Baby, it’s cold outside…

It has been so very cold lately. I think I read the last week has been the coldest on record since they started recording in 1897! The cold has had a tremendous effect on how this year has begun for me, especially in the fitness arena. Join me as I recap the first week of 2018 overall, and cast some vision for where I’d like to see my physical wellness go this year and my approach to pursuing that vision.

This past week taught me a lot about intentions vs resolutions, as I wrote about in my last post- the difference between thinking things have to happen or be accomplished in a certain order or a certain way. When we set a New Year’s resolution, say, I’m going to burn 800 calories a day through exercise and only eat healthy food 24/7, it’s easy to feel we’ve failed if we mess up, and just give up and toss our plan out the window. But what if, instead, we set an intention? For instance, an intention to be active and eat in a way that fuels my body to be and live most fully. That leaves a lot more room for real life, doesn’t it? It was too cold for me to walk last week, and I wasn’t going to cycle, because I was not ready for that in my ramp up plan -and even if I were, the garage was beyond too cold and our space heater is not that efficient. So instead of being glued to a certain level of activity and the schedule I thought was best to accomplish it, , I focused on being consistent with what I was able to do, and listening to my body and being flexible about when to work out. I also tried not to obsess about the data of every morsel of food going into my mouth, and instead evaluate its value and potential effect on how I would feel, physically and emotionally.

Here are some changes I observed myself making this week to how I intended things to go:

  • I didn’t get to walk at all, due to the single digit temperatures at the time I would walk normally, and it only getting into the twenties at the highest later
  • I don’t think we did our morning routine in order once all week, but school happened every day, so did my workouts, and all my housework and self care.
  • I adjusted my planned food intake to better suit a more laid back approach to food. More on this to come!
  • If Scott had brought home donuts for breakfast yesterday I would have eaten one-or at least a half. One donut is not going to rob me of any progress, and life is for living!

[Given records]

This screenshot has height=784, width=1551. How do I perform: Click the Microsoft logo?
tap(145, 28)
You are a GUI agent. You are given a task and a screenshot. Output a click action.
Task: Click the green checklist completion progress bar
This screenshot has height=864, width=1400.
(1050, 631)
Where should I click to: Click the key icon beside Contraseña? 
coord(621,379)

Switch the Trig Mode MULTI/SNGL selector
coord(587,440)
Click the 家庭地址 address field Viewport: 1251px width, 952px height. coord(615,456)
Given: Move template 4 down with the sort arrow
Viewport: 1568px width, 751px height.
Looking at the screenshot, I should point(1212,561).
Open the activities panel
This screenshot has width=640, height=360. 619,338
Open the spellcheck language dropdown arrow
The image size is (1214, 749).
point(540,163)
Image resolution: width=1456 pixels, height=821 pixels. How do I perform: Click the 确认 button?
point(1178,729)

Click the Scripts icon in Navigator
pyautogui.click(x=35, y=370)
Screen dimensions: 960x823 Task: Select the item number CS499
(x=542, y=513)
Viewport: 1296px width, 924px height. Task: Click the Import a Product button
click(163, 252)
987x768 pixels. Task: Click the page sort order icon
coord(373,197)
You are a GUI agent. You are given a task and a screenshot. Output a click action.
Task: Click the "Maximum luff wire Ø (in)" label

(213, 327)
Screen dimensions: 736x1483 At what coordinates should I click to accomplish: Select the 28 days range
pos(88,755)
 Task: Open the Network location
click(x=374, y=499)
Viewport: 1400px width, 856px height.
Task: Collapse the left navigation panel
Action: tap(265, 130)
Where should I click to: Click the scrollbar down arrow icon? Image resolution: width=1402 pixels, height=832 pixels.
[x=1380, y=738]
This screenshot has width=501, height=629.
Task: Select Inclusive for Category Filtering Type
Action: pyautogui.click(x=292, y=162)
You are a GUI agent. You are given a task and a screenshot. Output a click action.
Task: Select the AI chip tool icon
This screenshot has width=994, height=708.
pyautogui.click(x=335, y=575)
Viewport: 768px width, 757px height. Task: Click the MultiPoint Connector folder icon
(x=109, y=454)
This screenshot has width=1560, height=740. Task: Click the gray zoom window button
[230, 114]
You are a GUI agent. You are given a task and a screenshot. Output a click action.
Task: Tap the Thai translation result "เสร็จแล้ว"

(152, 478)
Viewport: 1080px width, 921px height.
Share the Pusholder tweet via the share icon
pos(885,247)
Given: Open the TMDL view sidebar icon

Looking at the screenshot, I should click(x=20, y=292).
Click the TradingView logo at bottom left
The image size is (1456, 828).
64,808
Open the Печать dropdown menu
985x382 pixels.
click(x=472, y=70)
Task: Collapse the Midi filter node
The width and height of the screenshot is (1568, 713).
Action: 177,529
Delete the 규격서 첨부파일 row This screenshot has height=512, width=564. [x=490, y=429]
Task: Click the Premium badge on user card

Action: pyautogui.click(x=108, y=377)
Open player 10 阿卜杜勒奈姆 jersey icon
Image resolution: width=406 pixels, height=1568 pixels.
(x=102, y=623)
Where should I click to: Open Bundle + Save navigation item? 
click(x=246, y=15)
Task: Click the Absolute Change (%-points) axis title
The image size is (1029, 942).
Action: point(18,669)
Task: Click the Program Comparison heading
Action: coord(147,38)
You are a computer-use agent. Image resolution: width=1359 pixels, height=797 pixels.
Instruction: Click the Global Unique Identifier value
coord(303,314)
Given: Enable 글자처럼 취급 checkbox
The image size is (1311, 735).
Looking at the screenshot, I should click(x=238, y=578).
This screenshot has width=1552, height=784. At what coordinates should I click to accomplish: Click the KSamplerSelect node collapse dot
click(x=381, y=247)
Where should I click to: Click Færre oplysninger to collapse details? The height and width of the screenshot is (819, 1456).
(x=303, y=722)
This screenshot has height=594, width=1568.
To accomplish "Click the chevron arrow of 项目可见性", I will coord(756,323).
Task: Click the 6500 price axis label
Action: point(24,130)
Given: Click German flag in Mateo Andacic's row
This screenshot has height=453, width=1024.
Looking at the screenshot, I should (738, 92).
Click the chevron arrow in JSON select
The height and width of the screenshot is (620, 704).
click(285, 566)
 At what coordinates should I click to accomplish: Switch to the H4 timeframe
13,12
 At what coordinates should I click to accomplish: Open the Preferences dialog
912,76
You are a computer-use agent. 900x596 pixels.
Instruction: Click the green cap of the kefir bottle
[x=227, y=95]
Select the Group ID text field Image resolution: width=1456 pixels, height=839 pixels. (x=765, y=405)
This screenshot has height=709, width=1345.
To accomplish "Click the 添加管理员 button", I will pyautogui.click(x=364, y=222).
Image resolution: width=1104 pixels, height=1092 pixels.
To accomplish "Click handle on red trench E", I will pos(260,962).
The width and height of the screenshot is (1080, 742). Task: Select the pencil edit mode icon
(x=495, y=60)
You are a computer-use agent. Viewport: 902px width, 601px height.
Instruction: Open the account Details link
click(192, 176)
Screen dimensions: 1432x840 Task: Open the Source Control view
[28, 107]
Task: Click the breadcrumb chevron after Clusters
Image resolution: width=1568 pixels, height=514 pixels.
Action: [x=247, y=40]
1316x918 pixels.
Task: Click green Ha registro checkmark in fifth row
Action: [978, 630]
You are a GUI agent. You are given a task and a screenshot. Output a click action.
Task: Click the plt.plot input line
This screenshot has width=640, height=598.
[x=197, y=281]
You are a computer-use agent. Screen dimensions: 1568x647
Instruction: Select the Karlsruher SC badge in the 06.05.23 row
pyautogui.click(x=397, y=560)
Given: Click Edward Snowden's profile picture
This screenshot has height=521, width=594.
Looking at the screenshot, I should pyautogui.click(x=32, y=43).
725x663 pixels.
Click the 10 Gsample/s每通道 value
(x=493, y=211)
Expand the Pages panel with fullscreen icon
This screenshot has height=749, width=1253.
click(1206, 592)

[What needs to be done]
Reproduce the full blog post above about the cold first week of 2018, word for word.

[Response for this exercise]
Baby, it’s cold outside…

It has been so very cold lately. I think I read the last week has been the coldest on record since they started recording in 1897! The cold has had a tremendous effect on how this year has begun for me, especially in the fitness arena. Join me as I recap the first week of 2018 overall, and cast some vision for where I’d like to see my physical wellness go this year and my approach to pursuing that vision.

This past week taught me a lot about intentions vs resolutions, as I wrote about in my last post- the difference between thinking things have to happen or be accomplished in a certain order or a certain way. When we set a New Year’s resolution, say, I’m going to burn 800 calories a day through exercise and only eat healthy food 24/7, it’s easy to feel we’ve failed if we mess up, and just give up and toss our plan out the window. But what if, instead, we set an intention? For instance, an intention to be active and eat in a way that fuels my body to be and live most fully. That leaves a lot more room for real life, doesn’t it? It was too cold for me to walk last week, and I wasn’t going to cycle, because I was not ready for that in my ramp up plan -and even if I were, the garage was beyond too cold and our space heater is not that efficient. So instead of being glued to a certain level of activity and the schedule I thought was best to accomplish it, , I focused on being consistent with what I was able to do, and listening to my body and being flexible about when to work out. I also tried not to obsess about the data of every morsel of food going into my mouth, and instead evaluate its value and potential effect on how I would feel, physically and emotionally.

Here are some changes I observed myself making this week to how I intended things to go:

  • I didn’t get to walk at all, due to the single digit temperatures at the time I would walk normally, and it only getting into the twenties at the highest later
  • I don’t think we did our morning routine in order once all week, but school happened every day, so did my workouts, and all my housework and self care.
  • I adjusted my planned food intake to better suit a more laid back approach to food. More on this to come!
  • If Scott had brought home donuts for breakfast yesterday I would have eaten one-or at least a half. One donut is not going to rob me of any progress, and life is for living!